*** Given data ***

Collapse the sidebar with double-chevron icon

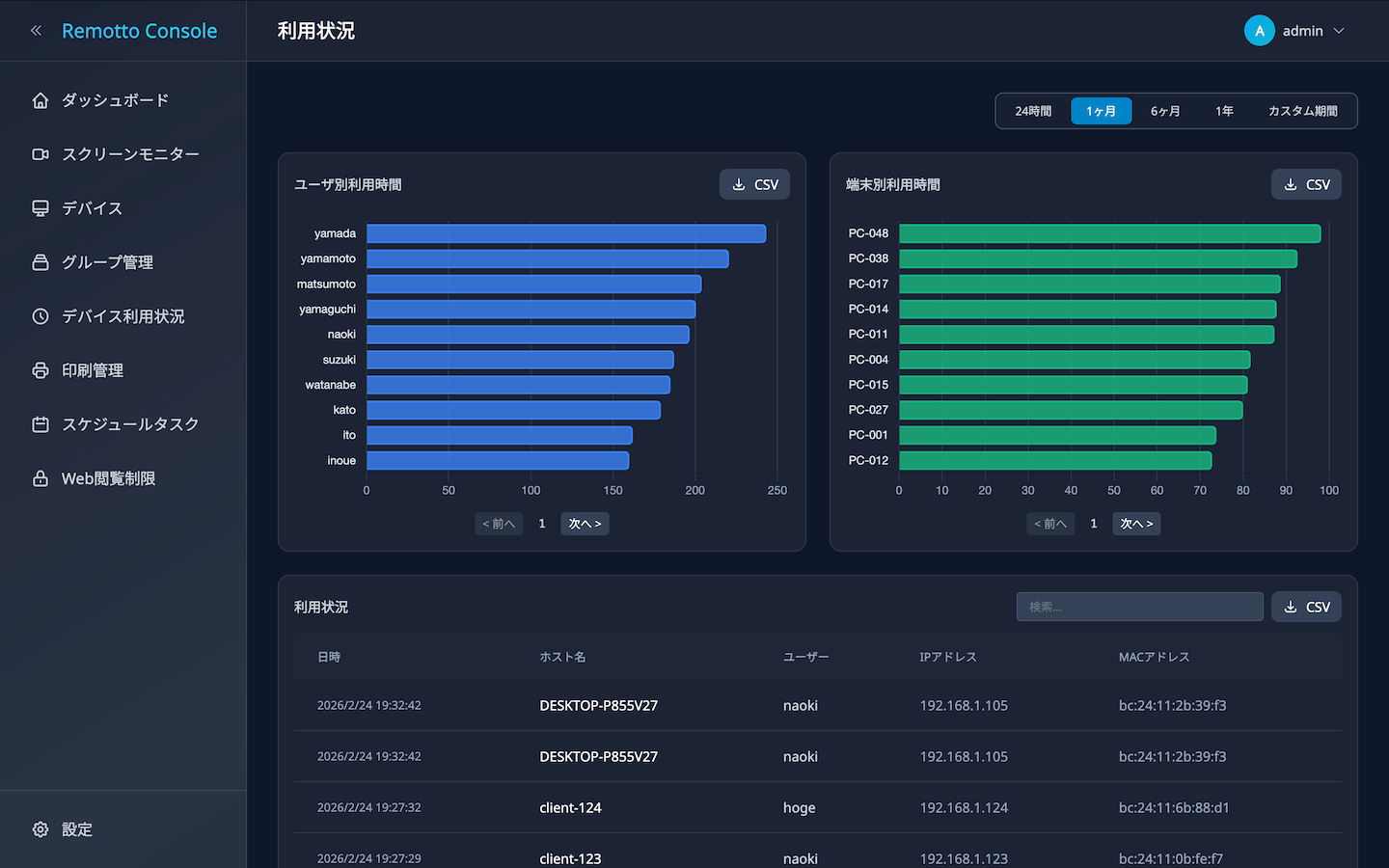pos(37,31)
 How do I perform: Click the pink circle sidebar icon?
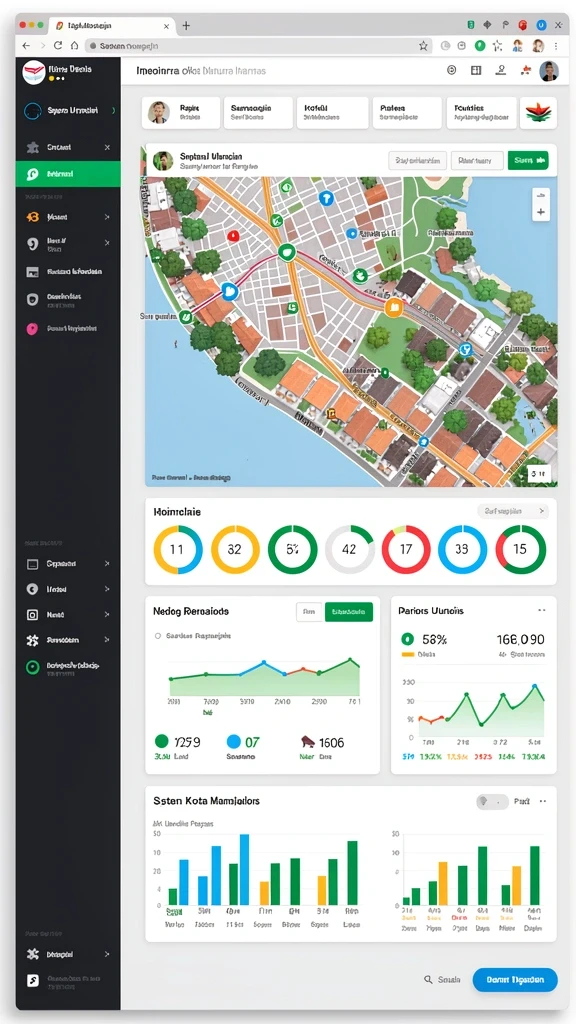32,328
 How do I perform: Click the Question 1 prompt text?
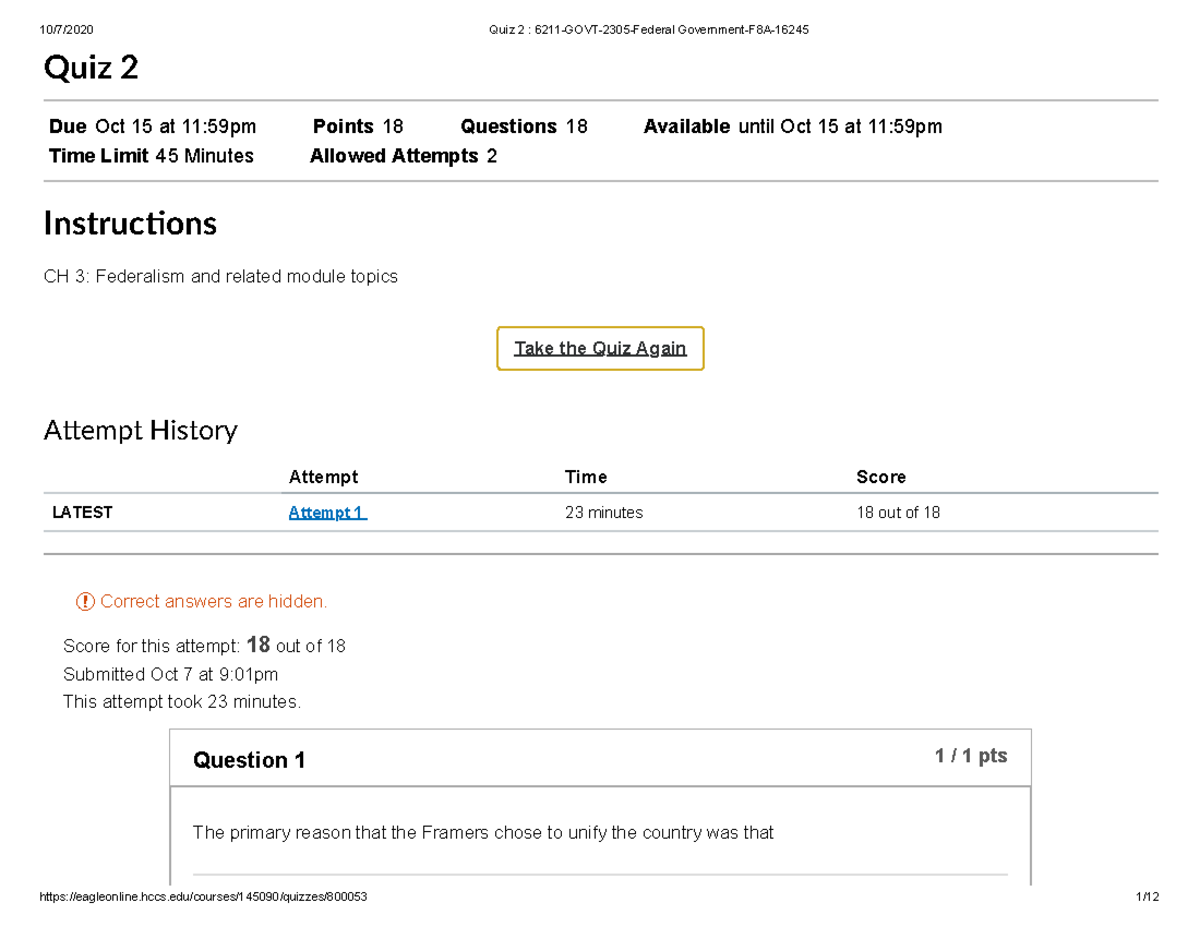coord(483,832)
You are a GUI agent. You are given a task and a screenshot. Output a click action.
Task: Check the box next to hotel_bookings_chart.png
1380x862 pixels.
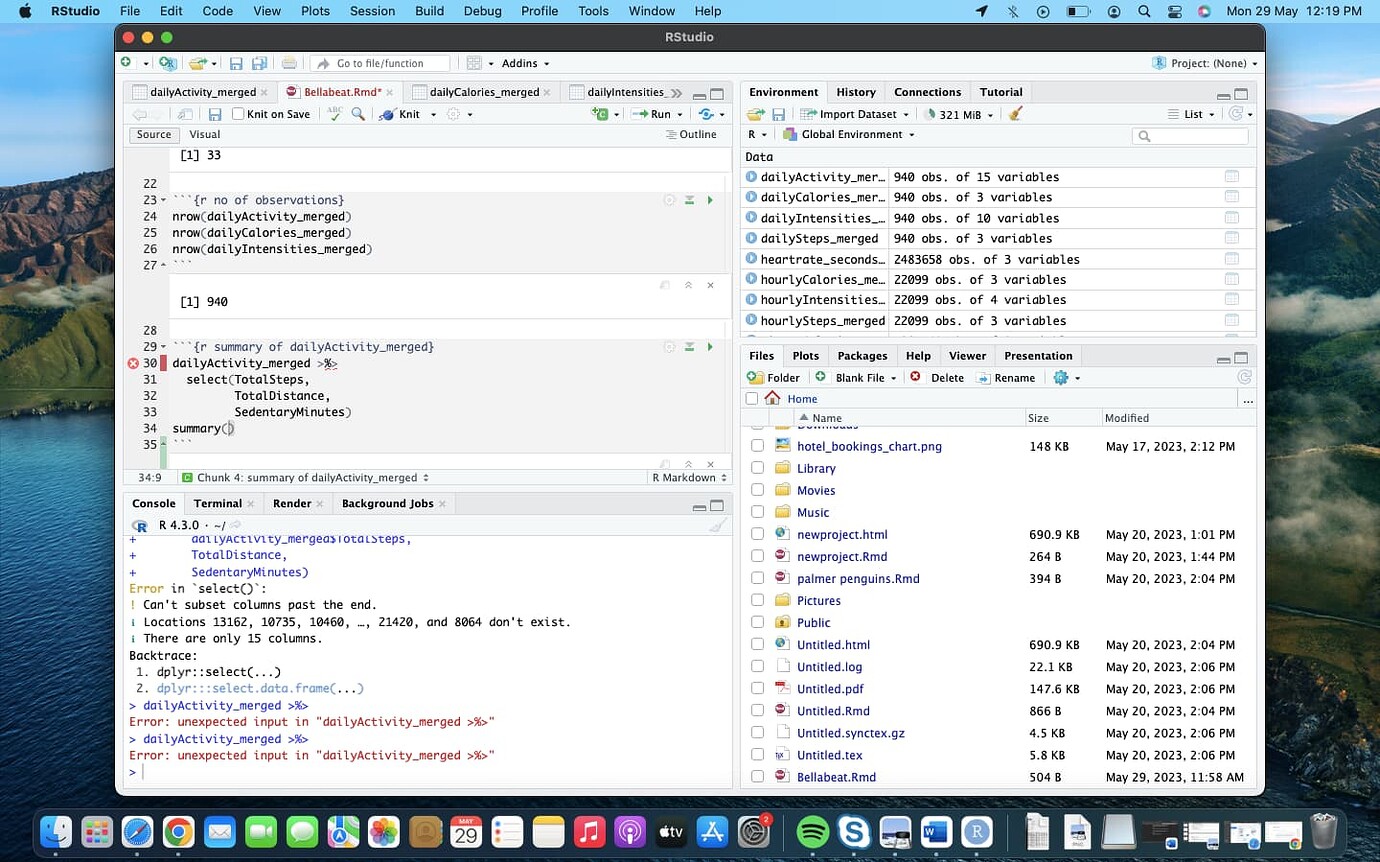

*** End of Given data ***

Copy all of the material word for word, and include none of its pictures.

Collapse the sidebar with double-chevron icon

pos(37,31)
 How do I perform: Click the pink circle sidebar icon?
32,328
 How do I perform: Click the Question 1 prompt text?
coord(483,832)
You are a GUI agent. You are given a task and a screenshot. Output a click action.
Task: Check the box next to hotel_bookings_chart.png
1380x862 pixels.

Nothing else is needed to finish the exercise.